- Passage source -
-=-=-
III.             LE CONTEXTE

 

[23]           Les demanderesses, Cargill Limited, Louis Dreyfus Canada Ltd., Parrish & Heimbecker Limited, Paterson Globalfoods Inc., Richardson International Limited, Weyburn Inland Terminal Ltd. et Viterra Inc., exploitent des silos à grains dans tout l’Ouest canadien. La demanderesse Western Grain Elevator Association est une association dont les membres sont les autres demanderesses.

 

[24]           La preuve en l’espèce consiste en affidavits respectivement déposés au nom des demanderesses et des défendeurs, y compris les pièces jointes à ces affidavits. Les demanderesses ont déposé les affidavits de M. Wade Sobkowich, de Mme Brenda Carter et de M. James B. McKerchar. Mme Carter et M. McKerchar ont été contre-interrogés sur leur affidavit et les transcriptions de ces contre-interrogatoires font partie du dossier de demande des défendeurs.

[25]           Les défendeurs ont déposé les affidavits de Mme Catherine Jaworski et de M. Blaine Timlick. Ces déclarants ont été contre-interrogés, et les transcriptions de ces contre-interrogatoires ont été intégrées au dossier de demande des demanderesses.

 

[26]           M. Sobkowich est le directeur général de la Western Grain Elevator Association. Dans son affidavit, il décrit la constitution de la Western Grain Elevator Association ainsi que son mandat. Il décrit aussi, du point de vue de la Western Grain Elevator Association, le processus qui a mené à la prise de l’arrêté en litige dans la présente instance. Il fait état des communications échangées par la Western Grain Elevator Association et la Commission en ce qui concerne les modifications apportées au pourcentage servant à calculer la perte de poids causée par la réduction de la teneur en eau et l’opposition de l’Association à ces modifications.
-=-=-
- Consigne A -
Indiquez si chacun des énoncés suivants concorde avec le passage source, en répondant par oui ou par non et en citant textuellement les mots qui tranchent : (i) Mme Carter et M. McKerchar ont été contre-interrogés sur leur affidavit ; (ii) M. Sobkowich est le président de la Western Grain Elevator Association ; (iii) l'affidavit de M. Wade Sobkowich a été déposé par les défendeurs.
- Consigne B -
Reformulez sous forme de liste le paragraphe du passage source qui commence par « M. Sobkowich est le directeur général », en conservant ses faits principaux.
Les données ne sont pas nécessaires pour ce travail.

Données extraites d'une collection:
-=-=-
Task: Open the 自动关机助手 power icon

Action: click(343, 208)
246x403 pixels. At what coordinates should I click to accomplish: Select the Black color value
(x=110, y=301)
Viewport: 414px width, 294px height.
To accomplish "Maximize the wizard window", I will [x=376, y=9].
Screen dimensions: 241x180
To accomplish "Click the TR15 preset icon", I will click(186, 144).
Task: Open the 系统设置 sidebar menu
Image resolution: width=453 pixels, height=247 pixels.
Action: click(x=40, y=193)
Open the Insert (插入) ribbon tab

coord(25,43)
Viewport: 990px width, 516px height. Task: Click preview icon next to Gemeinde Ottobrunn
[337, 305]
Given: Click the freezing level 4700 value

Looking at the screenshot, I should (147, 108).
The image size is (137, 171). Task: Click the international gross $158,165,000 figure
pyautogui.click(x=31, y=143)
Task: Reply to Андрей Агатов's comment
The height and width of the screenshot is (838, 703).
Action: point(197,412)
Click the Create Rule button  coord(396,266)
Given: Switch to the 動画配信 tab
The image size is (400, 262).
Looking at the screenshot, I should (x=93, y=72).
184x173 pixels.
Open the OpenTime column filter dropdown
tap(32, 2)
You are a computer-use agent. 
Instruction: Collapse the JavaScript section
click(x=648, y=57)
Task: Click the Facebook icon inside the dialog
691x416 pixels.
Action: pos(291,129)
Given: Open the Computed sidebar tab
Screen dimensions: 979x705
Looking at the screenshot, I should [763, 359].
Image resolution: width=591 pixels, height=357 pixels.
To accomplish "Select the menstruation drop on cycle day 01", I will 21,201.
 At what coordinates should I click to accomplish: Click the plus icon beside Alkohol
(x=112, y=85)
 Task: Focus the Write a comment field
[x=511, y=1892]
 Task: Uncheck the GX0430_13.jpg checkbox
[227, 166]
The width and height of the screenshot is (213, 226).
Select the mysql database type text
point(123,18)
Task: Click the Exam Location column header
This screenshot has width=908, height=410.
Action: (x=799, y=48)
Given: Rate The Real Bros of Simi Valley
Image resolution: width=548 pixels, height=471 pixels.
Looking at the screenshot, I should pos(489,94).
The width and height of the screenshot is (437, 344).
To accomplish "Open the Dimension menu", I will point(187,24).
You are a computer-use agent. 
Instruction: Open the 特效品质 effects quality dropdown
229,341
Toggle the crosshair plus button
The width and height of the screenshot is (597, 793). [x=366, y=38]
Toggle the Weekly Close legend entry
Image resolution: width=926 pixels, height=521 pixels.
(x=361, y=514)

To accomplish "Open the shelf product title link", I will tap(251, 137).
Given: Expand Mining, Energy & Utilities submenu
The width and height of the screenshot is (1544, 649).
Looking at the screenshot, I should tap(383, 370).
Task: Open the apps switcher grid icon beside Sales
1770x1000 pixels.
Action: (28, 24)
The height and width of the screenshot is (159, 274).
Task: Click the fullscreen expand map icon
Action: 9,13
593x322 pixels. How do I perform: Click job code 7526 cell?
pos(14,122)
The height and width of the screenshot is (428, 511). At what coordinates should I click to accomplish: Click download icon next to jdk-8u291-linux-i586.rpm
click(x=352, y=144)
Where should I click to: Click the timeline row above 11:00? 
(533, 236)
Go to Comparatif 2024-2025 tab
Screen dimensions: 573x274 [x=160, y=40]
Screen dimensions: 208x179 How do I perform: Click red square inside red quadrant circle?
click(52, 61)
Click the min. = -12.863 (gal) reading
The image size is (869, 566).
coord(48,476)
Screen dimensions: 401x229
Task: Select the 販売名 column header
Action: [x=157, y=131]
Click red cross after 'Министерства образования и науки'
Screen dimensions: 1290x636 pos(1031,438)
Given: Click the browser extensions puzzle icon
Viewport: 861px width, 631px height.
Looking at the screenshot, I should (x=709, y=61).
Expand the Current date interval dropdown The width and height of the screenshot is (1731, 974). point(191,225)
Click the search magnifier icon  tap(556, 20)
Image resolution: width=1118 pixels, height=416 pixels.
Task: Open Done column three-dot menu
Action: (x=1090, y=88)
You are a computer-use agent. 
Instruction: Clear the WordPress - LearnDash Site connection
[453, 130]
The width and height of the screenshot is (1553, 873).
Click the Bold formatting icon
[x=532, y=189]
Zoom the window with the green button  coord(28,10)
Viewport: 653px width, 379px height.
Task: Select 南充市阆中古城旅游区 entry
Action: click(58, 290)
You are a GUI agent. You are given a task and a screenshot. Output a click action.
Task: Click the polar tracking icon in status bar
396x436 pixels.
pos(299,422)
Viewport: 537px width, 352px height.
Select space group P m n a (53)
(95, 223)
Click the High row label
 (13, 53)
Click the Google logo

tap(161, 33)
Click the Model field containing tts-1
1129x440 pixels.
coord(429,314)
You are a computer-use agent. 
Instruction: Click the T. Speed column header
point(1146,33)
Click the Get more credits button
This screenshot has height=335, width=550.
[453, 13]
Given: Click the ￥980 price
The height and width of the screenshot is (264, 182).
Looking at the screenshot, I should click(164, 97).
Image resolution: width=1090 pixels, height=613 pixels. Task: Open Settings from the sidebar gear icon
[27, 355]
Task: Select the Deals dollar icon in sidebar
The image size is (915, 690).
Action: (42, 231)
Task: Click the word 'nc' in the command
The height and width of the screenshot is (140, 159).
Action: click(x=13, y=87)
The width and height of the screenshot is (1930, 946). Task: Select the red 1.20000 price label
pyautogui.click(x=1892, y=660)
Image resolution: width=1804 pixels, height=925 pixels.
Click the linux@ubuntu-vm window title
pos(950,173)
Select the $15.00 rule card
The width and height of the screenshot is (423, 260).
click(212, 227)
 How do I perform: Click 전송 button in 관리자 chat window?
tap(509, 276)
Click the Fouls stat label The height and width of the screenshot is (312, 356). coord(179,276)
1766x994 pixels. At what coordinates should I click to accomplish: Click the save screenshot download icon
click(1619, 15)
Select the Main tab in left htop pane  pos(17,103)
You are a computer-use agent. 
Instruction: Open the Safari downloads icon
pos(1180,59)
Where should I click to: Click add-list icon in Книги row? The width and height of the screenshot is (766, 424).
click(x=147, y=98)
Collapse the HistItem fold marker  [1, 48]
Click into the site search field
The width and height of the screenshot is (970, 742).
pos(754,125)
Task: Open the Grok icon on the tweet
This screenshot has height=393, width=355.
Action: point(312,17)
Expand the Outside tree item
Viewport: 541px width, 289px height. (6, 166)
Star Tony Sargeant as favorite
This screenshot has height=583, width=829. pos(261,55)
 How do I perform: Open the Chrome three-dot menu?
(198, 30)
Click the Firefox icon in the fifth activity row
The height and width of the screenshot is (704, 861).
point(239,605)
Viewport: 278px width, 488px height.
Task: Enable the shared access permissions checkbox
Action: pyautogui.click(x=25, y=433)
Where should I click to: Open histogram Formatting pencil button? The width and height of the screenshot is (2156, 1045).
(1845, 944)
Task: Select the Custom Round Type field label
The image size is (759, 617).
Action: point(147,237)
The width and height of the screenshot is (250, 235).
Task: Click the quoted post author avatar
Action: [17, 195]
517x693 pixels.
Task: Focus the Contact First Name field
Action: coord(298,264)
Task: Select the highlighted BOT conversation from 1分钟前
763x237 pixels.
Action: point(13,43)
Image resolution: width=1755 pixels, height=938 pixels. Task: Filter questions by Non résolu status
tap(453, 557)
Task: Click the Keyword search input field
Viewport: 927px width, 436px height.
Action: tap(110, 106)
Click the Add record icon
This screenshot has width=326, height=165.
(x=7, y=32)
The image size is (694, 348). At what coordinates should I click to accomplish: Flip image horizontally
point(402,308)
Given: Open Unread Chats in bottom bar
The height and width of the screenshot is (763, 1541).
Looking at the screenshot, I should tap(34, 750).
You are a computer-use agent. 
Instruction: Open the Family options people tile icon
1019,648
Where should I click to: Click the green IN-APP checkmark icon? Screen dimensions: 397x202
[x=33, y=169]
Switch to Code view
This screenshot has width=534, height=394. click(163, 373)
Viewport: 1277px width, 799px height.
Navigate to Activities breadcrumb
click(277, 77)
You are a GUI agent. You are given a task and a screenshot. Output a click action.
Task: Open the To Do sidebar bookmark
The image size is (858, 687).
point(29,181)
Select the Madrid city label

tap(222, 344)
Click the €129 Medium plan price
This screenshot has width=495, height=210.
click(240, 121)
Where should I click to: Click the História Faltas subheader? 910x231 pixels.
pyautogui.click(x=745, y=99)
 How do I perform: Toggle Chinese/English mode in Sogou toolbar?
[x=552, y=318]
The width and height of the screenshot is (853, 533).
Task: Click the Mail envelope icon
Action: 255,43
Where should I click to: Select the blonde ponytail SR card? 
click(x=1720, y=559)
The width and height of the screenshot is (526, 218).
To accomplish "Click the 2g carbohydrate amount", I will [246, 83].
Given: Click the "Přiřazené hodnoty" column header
-=-=-
- Réponse rédigée A -
(i) Oui : « Mme Carter et M. McKerchar ont été contre-interrogés sur leur affidavit ».
(ii) Non : « M. Sobkowich est le directeur général de la Western Grain Elevator Association ».
(iii) Non : « Les demanderesses ont déposé les affidavits de M. Wade Sobkowich, de Mme Brenda Carter et de M. James B. McKerchar ».

- Réponse rédigée B -
- M. Sobkowich dirige la Western Grain Elevator Association à titre de directeur général.
- Son affidavit décrit la constitution et le mandat de l'Association.
- Il y expose, du point de vue de l'Association, le processus ayant abouti à l'arrêté en litige.
- Il rapporte les communications entre l'Association et la Commission au sujet des modifications du pourcentage servant à calculer la perte de poids causée par la réduction de la teneur en eau.
- Il mentionne l'opposition de l'Association à ces modifications.